27 Jul Teeing Off: The Front Nine of Internal Communication
The Course of Corporate Internal Communication
Picture a large corporation. A corporation doesn’t like the game of golf. Sure- their associates, executives, and clients probably golf, but the corporation itself prefers their activity– the pursuit of progress and success– to move at the same pace I like my sports: momentum at a swift, more stimulating rate. Stepping onto the course of communication and cultural change, the corporation only sees laborious effort that they simply don’t have time for. Shifts in the way business units connect with one another take time, training, and tedious hours of attention to reforming communication habits. Mocked by overly saturated email chains, misplacement of documents, and the endless mystery of what information matters, the corporation inevitably spends hours upon hours traversing across 18,000 holes of miscommunication misery.
Topgolf: Teeing Off
Last month I attended an intranet conference hosted by Igloo Software where our company’s founder, Andy Jankowski, was the keynote speaker. Listening to the triumphs and trials of the other attendees, I was struck by the diversity of associate positions who desired one thing: prosperous internal communications within each company. One of the best stories was the inspiration for this post: Topgolf’s quest for a successful intranet and the process of acquiring executive buy-in.

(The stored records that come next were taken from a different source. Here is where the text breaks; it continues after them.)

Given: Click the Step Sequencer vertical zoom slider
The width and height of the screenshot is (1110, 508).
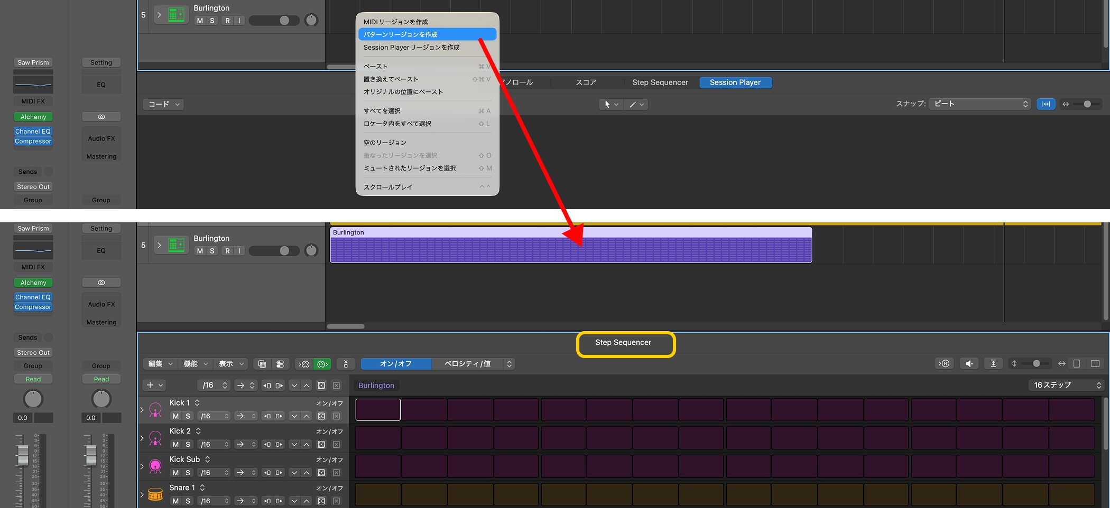Looking at the screenshot, I should click(1035, 363).
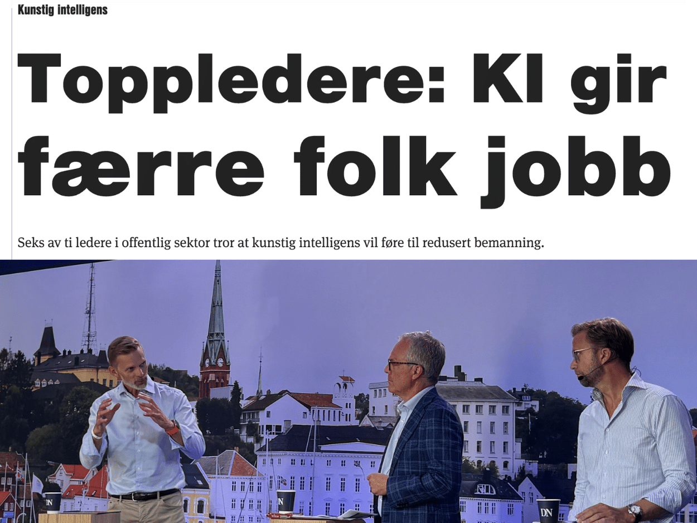Click the orange smartwatch on the gesturing man's wrist
Image resolution: width=697 pixels, height=523 pixels.
click(173, 430)
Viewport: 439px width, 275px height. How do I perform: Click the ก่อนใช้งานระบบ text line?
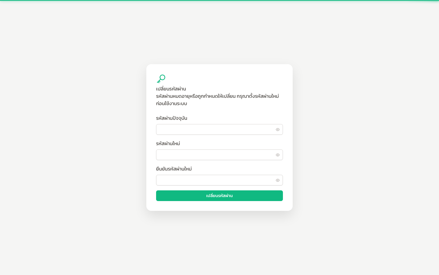point(172,104)
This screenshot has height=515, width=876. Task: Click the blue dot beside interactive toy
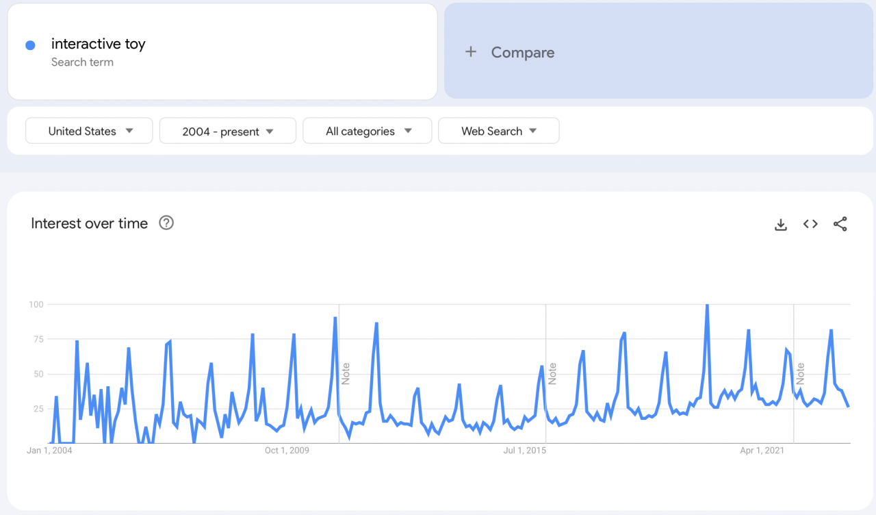[30, 45]
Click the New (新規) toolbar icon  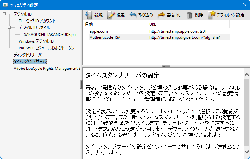click(88, 15)
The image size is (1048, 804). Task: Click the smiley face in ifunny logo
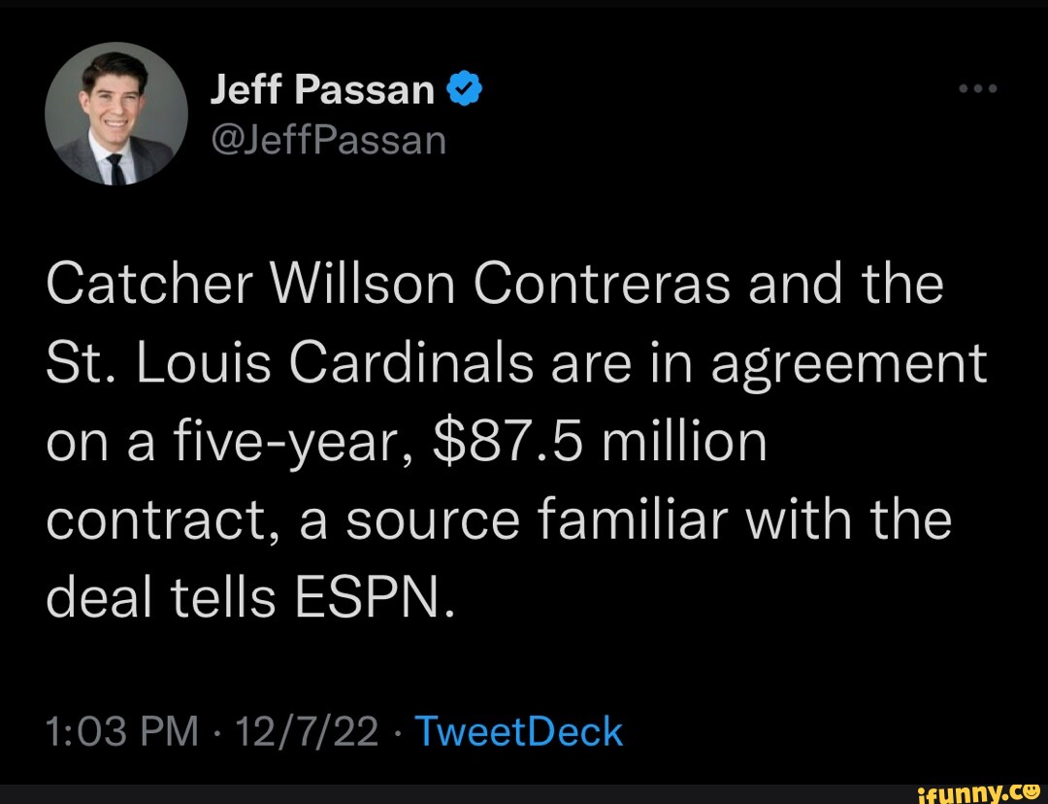coord(1030,791)
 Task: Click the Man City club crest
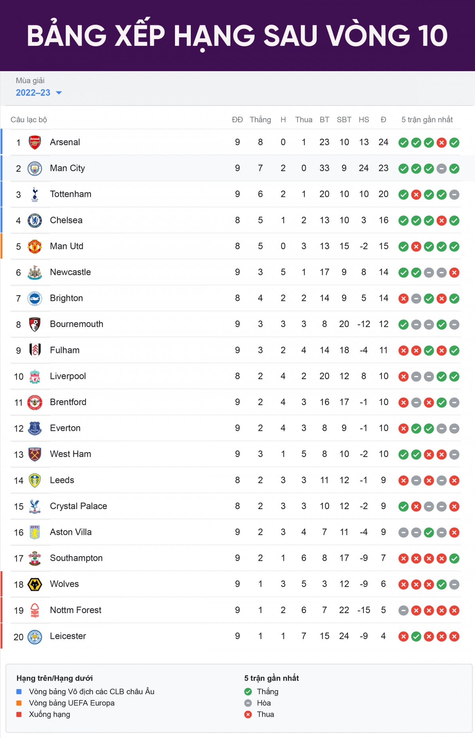35,168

I don’t golf- but if I did I would Topgolf. Imagine a wonderland of ultramodern technology, delectable cuisine, and boundless entertainment. Imagine accessing this recreational paradise 365 days a year, never worrying about trivial things such as the weather. Imagine a clubhouse where waiters bring sumptuous drinks, luxurious bars and entertainment centers engage your closest friends, and oh yeah, also consider the fact that this clubhouse is on the edge of a state-of-the-art virtual golf course.
So with a virtual field that dismisses the arduous task of walking in the hot sun, different challenges make Topgolf’s journey unique. Instead of an average 18-hole course, Topgolf has struggled through round after round of executive buy-in in order to make their intranet a functional company asset.

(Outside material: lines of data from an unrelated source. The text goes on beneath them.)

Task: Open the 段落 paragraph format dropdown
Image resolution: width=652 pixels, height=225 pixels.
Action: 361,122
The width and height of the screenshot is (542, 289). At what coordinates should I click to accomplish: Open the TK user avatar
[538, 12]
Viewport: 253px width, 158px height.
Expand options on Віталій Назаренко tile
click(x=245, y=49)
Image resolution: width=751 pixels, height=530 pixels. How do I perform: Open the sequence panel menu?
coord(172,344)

Communication: Starting Off With a Shank
Topgolf first implemented an intranet called “Tophub” to connect associates and to create a central location for document sharing throughout the entire company. Unlike many corporations in which HR is responsible for the implementation of a functional intranet, the Topgolf IT department was the driving force. Working with IT, the Chief Information Officer decided to spearhead a new project in creating equal and efficient communication for all. The first goal was to simply find a central spot for all communications that was: easy to use; involved minimal training; had the look and feel of social intranet; and provided mobile integration for constant updates from CEO, news feeds, and social content. Yet after adoption of “Tophub”, communication within the organization was still fragmented. No sunburns or dehydration afflicted the corporation, yet it was a struggle to move through the first half of the course.
The Trials of Tophub: Stuck in the Sand Trap
1. The launch lacked executive support or activity. A junior-level communications associate with the availability facilitated Tophub’s promotion and commencement.

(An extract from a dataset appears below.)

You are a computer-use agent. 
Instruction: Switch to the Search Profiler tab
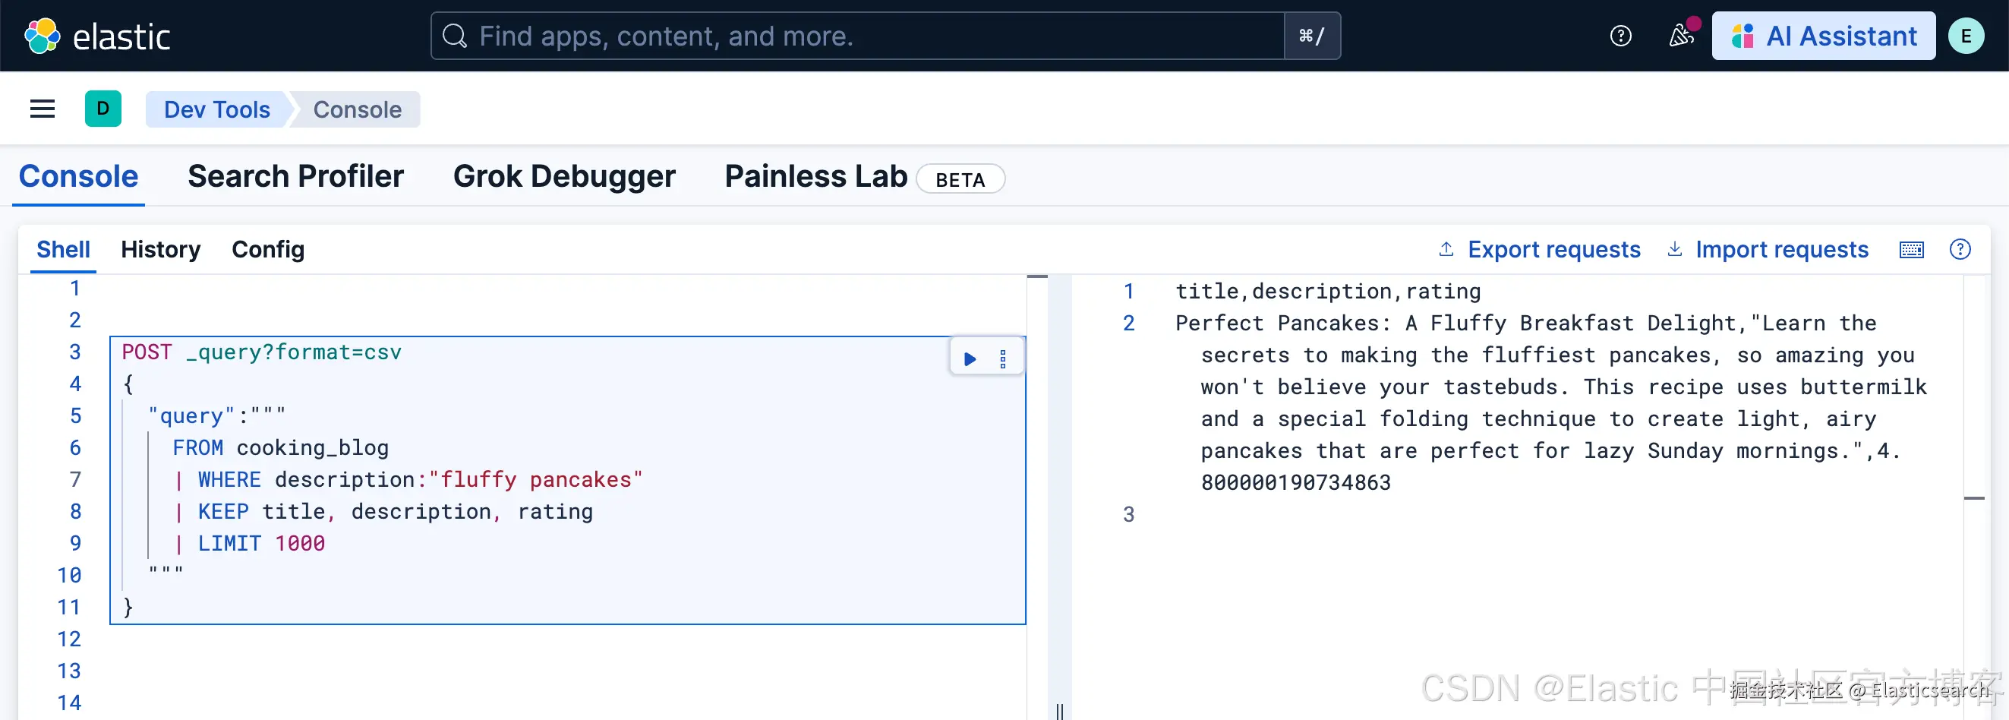tap(296, 176)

2. Instead of posting information on Tophub and actively investing in the intranet, inboxes were still crowded with associate emails.
3. File organization was fragmented. Documents were uploaded in different places and rather than searching to see if a file existed, duplicates were mindlessly created.
4. While some departments invested time into shifting communication habits, others did not use the intranet at all. This only solidified the silos that separated areas of the company.
5. Communications didn’t just struggle for the corporate roles, but also between shift workers at the golfing facilities. Both part time and full time needed the same information to do their job well, but information was kept within its own faction.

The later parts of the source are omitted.